Despite all the talk of working exclusively within Veeam environments and the fact that the co-founders of the two companies are the same, Veeam does not have an equity stake in Object First, Timashev said.

He also said Object First is an unlikely potential acquisition for Veeam.

“Veeam’s approach is to be hardware-agnostic,” he said. “Veeam always said we have the largest ecosystem of partners for backup storage as well as primary storage. So Veeam is unlikely to acquire us. Veeam wants to be a kind of an operating system for backup. Veeam also wants other object storage vendors to optimize their object storage devices to work with Veeam.”

Because of its tie to the Veeam data protection environment, Object First will work exclusively through Veeam channel partners, Bennett said. The company already has already signed TD Synnex and Arrow as distributors, he said.

“Everything will be sold through a partner network,” he said. “So there‘ll be no direct sales whatsoever. We will match exactly Veeam’s partner-centric go-to-market.”

Since leaving Veeam, Timashev has been working with Veeam on a consulting basis, which he said has kept him busy.

“I’ve been transitioning my knowledge to the new CEO and to the new marketing person who we actually we haven‘t announced yet,” he said. “There will be a new CMO (chief marketing officer) coming next week to him. So I will be transitioning some of my marketing expertise and knowledge to that person.”
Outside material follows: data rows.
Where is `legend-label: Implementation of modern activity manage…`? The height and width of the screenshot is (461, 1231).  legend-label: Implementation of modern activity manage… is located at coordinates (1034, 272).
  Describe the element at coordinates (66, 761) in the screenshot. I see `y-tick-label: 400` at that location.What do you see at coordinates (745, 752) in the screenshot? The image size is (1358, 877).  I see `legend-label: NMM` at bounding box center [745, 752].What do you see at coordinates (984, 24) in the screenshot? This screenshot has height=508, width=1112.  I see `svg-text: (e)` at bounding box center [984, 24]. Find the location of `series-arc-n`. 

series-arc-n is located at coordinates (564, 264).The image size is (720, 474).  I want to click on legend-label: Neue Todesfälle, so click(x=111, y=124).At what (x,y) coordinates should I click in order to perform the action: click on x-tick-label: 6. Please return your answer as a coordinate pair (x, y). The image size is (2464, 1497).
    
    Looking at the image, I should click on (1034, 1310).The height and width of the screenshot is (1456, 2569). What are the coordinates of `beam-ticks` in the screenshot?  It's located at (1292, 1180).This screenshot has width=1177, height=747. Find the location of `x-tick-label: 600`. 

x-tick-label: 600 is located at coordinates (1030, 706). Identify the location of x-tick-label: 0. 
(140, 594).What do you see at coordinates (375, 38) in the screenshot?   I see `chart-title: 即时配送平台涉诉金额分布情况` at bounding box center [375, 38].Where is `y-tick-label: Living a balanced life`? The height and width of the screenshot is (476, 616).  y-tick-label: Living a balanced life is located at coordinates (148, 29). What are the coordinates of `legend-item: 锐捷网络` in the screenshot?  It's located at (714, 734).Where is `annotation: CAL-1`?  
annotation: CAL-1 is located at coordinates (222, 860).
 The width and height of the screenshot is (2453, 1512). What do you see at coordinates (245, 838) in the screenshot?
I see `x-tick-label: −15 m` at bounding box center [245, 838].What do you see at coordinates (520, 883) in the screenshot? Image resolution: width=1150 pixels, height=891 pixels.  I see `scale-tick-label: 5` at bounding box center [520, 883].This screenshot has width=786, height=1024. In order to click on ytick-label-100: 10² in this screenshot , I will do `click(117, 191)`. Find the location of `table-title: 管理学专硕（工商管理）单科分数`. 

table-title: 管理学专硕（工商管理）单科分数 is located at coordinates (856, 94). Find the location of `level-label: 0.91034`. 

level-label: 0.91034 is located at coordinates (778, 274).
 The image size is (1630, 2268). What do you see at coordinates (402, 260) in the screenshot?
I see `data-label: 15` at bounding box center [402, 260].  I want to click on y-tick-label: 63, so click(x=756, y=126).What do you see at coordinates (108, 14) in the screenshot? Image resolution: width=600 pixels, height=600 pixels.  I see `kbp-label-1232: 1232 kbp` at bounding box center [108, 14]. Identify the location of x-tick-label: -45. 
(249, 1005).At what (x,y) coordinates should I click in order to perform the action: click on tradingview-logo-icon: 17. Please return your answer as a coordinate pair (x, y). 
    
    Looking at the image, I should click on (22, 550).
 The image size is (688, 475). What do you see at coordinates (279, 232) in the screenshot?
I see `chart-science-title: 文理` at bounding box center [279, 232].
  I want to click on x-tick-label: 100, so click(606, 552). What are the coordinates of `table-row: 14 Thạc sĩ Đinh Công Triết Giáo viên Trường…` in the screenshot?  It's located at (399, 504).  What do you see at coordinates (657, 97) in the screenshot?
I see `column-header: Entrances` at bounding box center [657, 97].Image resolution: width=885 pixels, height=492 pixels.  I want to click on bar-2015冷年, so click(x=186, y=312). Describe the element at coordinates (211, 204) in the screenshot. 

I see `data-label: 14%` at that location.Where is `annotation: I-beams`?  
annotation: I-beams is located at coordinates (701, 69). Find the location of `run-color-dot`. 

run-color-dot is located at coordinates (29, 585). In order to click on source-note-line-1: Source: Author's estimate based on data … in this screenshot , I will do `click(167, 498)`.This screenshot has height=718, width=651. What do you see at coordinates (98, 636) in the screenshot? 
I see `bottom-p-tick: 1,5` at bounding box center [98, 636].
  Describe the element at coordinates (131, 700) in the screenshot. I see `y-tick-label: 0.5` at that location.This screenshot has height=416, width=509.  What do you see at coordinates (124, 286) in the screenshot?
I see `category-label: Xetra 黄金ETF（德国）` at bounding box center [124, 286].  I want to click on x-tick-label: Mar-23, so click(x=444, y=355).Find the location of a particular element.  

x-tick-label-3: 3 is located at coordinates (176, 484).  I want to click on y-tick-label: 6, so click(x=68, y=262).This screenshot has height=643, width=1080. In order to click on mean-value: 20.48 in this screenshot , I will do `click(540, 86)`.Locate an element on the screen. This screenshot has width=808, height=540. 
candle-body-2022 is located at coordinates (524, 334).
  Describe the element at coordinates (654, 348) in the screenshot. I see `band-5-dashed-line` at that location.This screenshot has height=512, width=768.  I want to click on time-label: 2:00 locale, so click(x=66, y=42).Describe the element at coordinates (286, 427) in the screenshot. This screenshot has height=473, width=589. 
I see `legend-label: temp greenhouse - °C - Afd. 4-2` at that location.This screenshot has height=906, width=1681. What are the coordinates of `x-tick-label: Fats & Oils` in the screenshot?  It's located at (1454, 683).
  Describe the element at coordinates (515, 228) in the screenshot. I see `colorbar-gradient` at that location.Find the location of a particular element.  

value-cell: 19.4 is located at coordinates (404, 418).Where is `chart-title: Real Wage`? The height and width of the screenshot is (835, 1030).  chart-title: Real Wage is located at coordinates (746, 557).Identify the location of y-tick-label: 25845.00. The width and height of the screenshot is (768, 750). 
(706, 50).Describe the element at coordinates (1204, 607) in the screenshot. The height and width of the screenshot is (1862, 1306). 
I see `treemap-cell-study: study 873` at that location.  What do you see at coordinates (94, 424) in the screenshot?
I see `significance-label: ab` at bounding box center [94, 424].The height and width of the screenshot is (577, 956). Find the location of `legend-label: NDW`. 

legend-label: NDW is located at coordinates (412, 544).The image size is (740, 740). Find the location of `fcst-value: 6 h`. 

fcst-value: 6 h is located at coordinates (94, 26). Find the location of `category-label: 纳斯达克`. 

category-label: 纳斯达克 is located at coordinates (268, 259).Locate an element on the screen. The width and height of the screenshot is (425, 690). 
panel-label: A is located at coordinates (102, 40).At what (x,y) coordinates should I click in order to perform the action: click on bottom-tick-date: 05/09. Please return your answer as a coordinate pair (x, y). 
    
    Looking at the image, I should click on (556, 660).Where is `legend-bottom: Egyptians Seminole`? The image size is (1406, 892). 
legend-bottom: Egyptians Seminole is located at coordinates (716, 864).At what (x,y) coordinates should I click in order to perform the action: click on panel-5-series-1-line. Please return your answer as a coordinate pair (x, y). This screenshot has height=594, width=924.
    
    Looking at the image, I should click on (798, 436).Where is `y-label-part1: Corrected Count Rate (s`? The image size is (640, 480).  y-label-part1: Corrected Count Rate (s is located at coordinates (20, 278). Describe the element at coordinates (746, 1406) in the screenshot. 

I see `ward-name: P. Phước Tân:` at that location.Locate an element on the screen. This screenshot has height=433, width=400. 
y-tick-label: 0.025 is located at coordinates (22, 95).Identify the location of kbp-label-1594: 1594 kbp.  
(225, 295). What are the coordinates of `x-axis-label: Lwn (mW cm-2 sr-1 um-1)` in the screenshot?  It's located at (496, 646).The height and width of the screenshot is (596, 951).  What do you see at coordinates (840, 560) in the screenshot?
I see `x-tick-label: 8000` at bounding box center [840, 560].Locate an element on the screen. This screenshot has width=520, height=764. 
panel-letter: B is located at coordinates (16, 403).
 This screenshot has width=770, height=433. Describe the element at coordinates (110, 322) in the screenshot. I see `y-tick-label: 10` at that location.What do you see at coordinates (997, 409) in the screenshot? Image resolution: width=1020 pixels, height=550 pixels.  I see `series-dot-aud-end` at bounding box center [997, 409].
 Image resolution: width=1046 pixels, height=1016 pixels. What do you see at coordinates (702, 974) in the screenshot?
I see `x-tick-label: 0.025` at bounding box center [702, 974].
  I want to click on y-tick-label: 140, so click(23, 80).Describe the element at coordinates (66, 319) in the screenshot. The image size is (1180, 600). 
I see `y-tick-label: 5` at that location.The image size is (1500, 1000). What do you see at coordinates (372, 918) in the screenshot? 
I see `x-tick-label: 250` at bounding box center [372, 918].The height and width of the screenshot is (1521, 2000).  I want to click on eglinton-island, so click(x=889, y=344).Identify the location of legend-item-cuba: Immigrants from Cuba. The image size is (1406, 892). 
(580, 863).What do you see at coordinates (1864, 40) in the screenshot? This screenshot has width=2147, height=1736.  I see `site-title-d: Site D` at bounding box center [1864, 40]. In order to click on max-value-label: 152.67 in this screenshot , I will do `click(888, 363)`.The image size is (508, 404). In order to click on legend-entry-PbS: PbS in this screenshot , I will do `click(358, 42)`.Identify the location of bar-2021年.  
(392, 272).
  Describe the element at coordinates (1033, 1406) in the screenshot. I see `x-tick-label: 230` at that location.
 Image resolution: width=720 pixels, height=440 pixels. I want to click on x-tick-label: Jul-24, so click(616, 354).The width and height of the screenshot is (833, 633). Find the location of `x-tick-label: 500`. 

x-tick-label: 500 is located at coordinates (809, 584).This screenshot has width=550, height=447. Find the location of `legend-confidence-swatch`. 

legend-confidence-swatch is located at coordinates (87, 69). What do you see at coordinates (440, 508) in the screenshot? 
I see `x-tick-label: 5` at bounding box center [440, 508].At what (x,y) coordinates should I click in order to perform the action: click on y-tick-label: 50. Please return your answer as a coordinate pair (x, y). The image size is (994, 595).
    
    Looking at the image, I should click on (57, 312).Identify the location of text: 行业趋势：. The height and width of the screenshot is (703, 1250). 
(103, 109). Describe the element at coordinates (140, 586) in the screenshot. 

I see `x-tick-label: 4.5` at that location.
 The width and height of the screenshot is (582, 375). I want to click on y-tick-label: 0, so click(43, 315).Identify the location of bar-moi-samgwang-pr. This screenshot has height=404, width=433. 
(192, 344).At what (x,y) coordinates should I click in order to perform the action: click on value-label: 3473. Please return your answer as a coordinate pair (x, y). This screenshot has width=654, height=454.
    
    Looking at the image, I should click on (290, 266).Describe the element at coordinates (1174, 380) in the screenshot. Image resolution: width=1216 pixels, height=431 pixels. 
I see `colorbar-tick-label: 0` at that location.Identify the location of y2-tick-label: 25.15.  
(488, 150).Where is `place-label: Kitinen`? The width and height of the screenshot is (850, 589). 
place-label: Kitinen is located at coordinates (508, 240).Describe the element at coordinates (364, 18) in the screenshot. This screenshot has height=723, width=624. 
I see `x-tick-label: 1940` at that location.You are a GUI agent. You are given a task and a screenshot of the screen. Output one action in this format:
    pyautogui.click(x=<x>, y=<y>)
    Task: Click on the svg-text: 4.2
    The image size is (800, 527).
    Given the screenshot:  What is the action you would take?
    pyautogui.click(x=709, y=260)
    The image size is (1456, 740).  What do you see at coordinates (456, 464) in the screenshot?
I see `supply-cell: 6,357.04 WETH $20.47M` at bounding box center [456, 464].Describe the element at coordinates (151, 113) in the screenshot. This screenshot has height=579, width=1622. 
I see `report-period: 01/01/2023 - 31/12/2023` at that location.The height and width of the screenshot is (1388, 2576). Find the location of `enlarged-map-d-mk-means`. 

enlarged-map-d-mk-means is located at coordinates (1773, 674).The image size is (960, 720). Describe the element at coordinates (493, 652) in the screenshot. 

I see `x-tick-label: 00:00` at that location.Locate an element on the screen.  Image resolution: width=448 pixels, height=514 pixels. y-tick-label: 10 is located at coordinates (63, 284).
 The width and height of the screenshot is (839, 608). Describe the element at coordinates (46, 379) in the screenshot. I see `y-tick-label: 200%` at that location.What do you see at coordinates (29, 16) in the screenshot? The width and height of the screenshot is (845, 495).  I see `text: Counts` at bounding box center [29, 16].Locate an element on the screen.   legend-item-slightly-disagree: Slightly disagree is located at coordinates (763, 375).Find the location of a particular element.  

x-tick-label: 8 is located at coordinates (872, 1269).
Timashev said Object First has been a side project for him and Baranov since they left Veeam.

“We’ve been working on it for the last few years, mostly on the product side,” he said. “So what you will see is the product has been in the making for the last two-and-a-half, three years.”

Bennett said he and Object First have been talking for a year about his taking a role in the company.

“I think we first started talking about this last year sometime,” he said. “And when Ratmir calls you and Andrei calls, you take notice. These are two of the cleverest people in the data storage world. And then we started talking through these things. And on the outset, I was first, ‘Well, why would I go and join a hardware company?’ And then I started listening to Ratmir and Andrei, and Andrei is gonna be way cleverer than I will ever be in technology my whole life ever.”